Declan Rice y su desafío en el Mundial con Inglaterra
Declan Rice llega al Mundial con cicatrices recientes, pero con la cabeza despejada. El centrocampista de Arsenal reconoce que la pasada temporada, coronada con el título liguero, le dejó una huella profunda. No tanto en las piernas. En la mente.
“Ha sido más mentalmente dura que físicamente”, admite el mediocentro, que afronta el duelo de Inglaterra contra Ghana en plena “muy buena situación” anímica.
A sus 27 años, Rice carga ya con un curso descomunal: 63 partidos entre club y selección. Un calendario que no perdona y que le obligó a levantar el pie la semana pasada, cuando fue sustituido por precaución en la victoria por 4-2 de Inglaterra ante Croacia.

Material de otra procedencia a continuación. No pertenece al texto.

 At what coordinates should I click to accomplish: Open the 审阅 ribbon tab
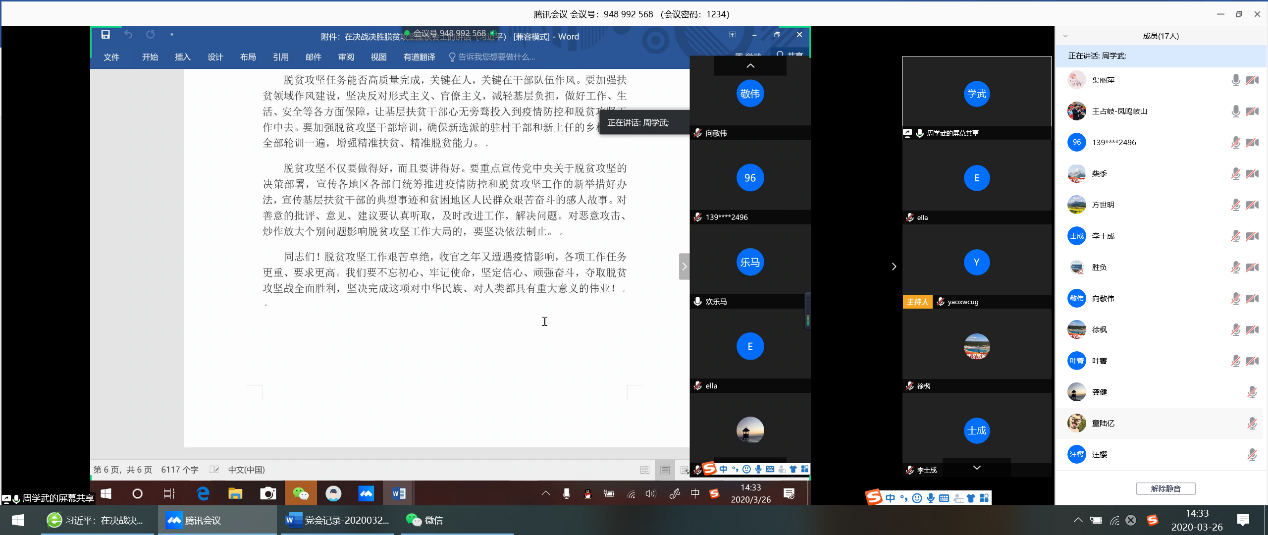click(x=346, y=57)
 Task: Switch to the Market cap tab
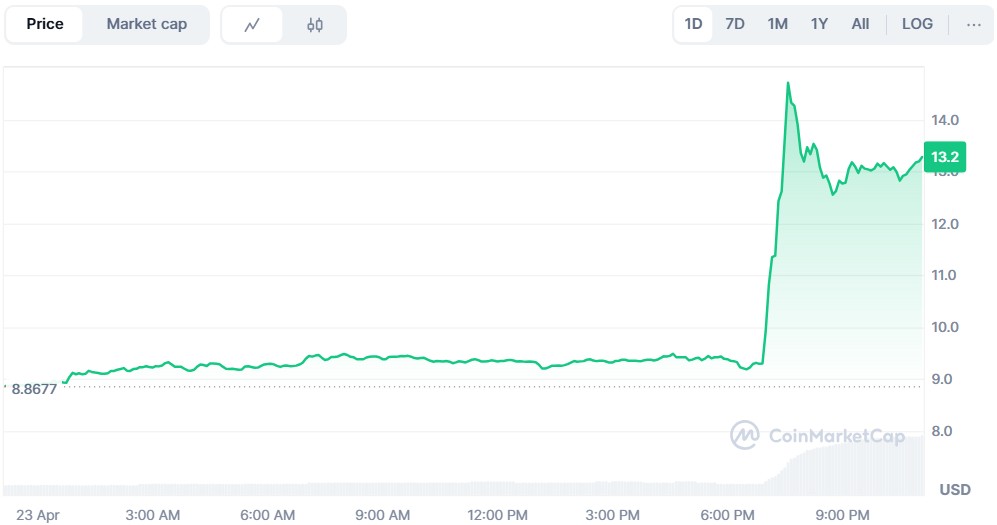click(146, 24)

La explicación llegó en los micrófonos de ITV Sport. Rice desveló que juega desde comienzos de año con “dolor neural” en el isquiotibial. No es una lesión aparatosa, pero sí una molestia constante, de esas que acompañan cada sprint y cada giro. Aun así, el capitán silencioso del centro del campo inglés asegura sentirse preparado para seguir acumulando minutos.
“He tenido la suerte de jugar en Europa los últimos seis años”, recordó. “Mis últimos tres años con West Ham, mis primeros tres con Arsenal. Mi cuerpo se ha condicionado y se ha construido para este momento, para jugar temporadas largas”.
Ahí está la clave: el cuerpo acostumbrado al castigo y la mente aprendiendo a convivir con la montaña rusa emocional. Rice lo describe sin adornos: “Las emociones de un futbolista son una locura. Los sentimientos y emociones que atraviesas en una temporada suben y bajan, necesitas encontrar ese equilibrio”.
Esa búsqueda del equilibrio le ha llevado hasta aquí, a las puertas de un nuevo hito personal. Ante Ghana, Rice está listo para alcanzar su 75ª internacionalidad con la camiseta de los Three Lions, una cifra que habla de jerarquía, continuidad y confianza absoluta de los seleccionadores.
Lejos de mostrarse agotado, el mediocentro ve el momento como una oportunidad. “En este momento estoy mentalmente en un espacio muy bueno, y físicamente me siento realmente bien también. Quiero seguir llevando esto hasta el final del torneo”.
Entre el desgaste de una temporada interminable, el peso de un título con Arsenal y la responsabilidad de sostener a Inglaterra en un Mundial, Rice se planta en la cita con una mezcla de madurez y ambición. El calendario no se detiene. Él, de momento, tampoco.